Diving further into the hospitality market, Cox Communications will offer Wi-Fi service to its large base of hotel customers throughout the U.S. later this summer.
The commercial unit of the third-largest U.S. MSO, Cox Business said it will launch managed Wi-Fi service for hotels, other hospitality properties and large multi-location organizations across its service footprint. Known as Cox Business Hospitality Wi-Fi, the new service will include pro-active network monitoring, guest troubleshooting and customer support features.

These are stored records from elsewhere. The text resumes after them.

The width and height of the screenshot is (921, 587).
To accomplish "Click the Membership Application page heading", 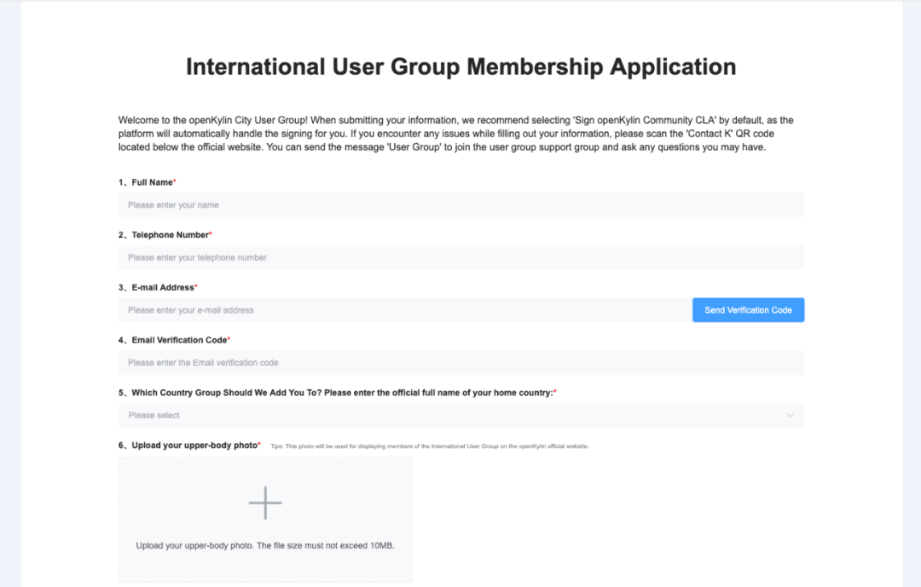I will [x=461, y=66].
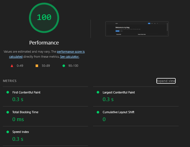This screenshot has height=147, width=190.
Task: Click the green dot beside First Contentful Paint
Action: pyautogui.click(x=8, y=92)
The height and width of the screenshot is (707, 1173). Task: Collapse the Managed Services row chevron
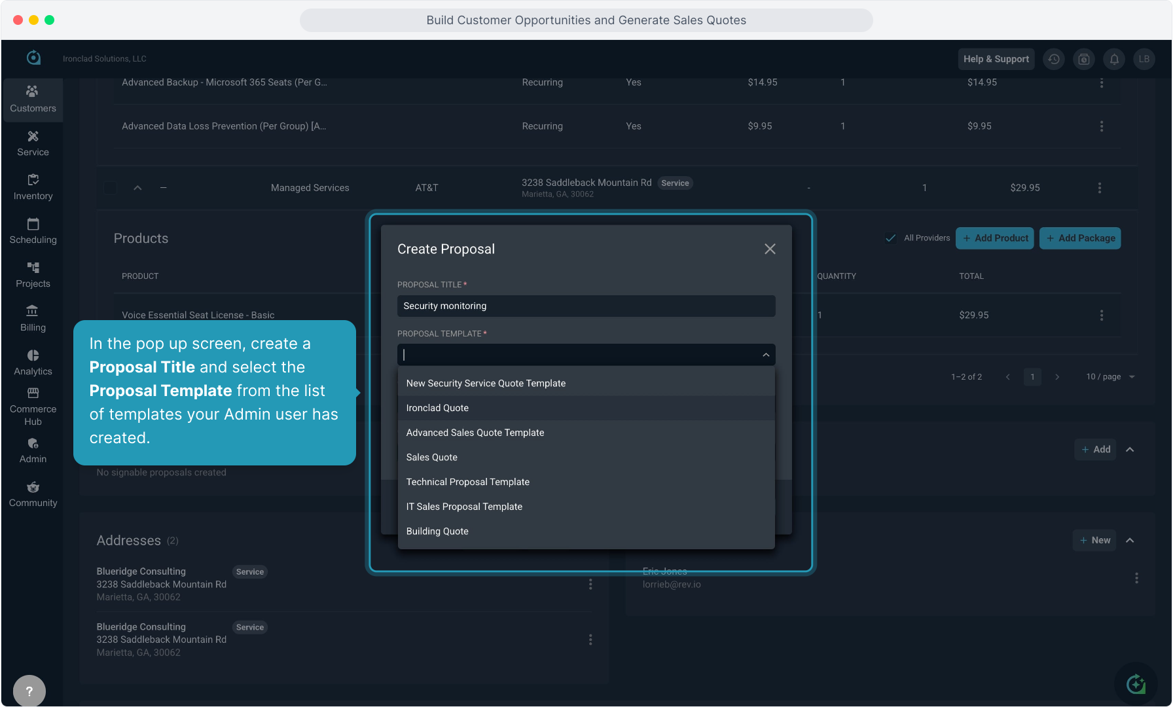(137, 188)
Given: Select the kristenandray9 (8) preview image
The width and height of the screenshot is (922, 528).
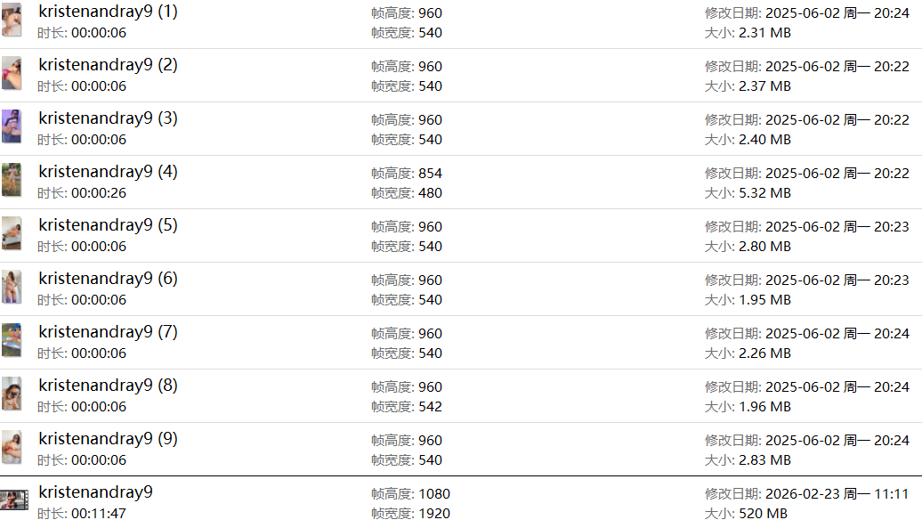Looking at the screenshot, I should (12, 394).
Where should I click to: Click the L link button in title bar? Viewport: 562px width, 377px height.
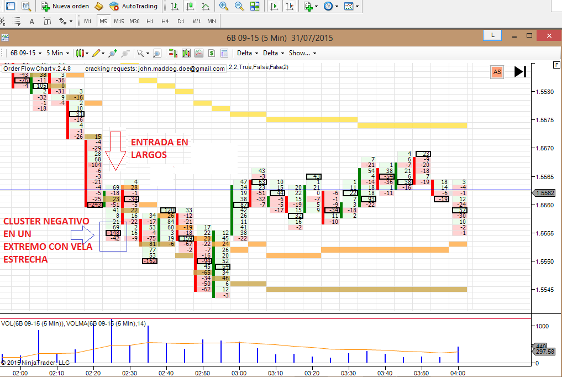click(x=492, y=35)
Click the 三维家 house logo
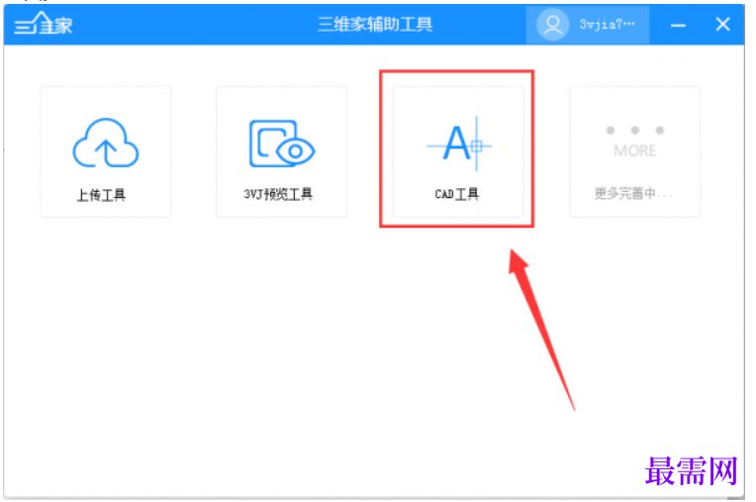This screenshot has height=502, width=756. tap(44, 24)
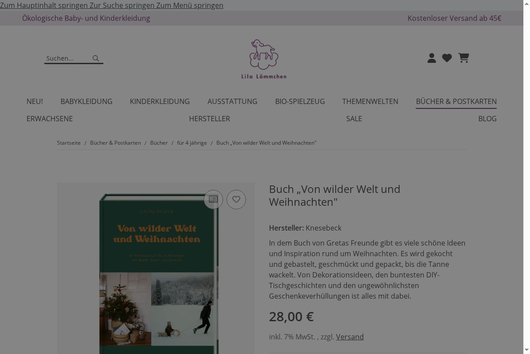This screenshot has height=354, width=530.
Task: Go to BIO-SPIELZEUG category
Action: (x=300, y=101)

Cox Business, which already offers commercial Wi-Fi service to hotels in Las Vegas and a few other parts of its footprint, said it will use the MSO's national fiber backbone and/or hybrid fiber-coaxial (HFC) network to deliver the managed Wi-Fi service nationally. Cox said it will rely on Cisco Systems's Wi-Fi platform for the national rollout.
Exploiting its position as the dominant cable provider in hotel-rich Las Vegas, Cox Business now boasts 2,000 hospitality customers around the nation. The properties it serves have a combined 250,000 guest rooms.
One of the five big U.S. MSOs participating in the CableWiFi national roaming alliance, Cox has not rolled out Wi-Fi service nearly as aggressively as its four partners so far. At latest count, Cox had deployed about 1,700 hotspots in its territories, well behind the 80,000-plus hotspots of Cablevision Systems and the 58,000 hotspots of Comcast. But it appears to be getting more aggressive now.
Cox thus joins Comcast, Dish Network Corp., LG Electronics Inc. and other major pay-TV players and consumer electronics makers seeking to capture bigger shares of the lucrative hospitality market. In the wake of the recent bankruptcy filing and Chapter 11 reorganization by long-time hospitality leader LodgeNet Interactive Corp., competitors have been jumping into the market, hoping to take advantage of LodgeNet's financial difficulties as hotels update their video and broadband networks and equipment.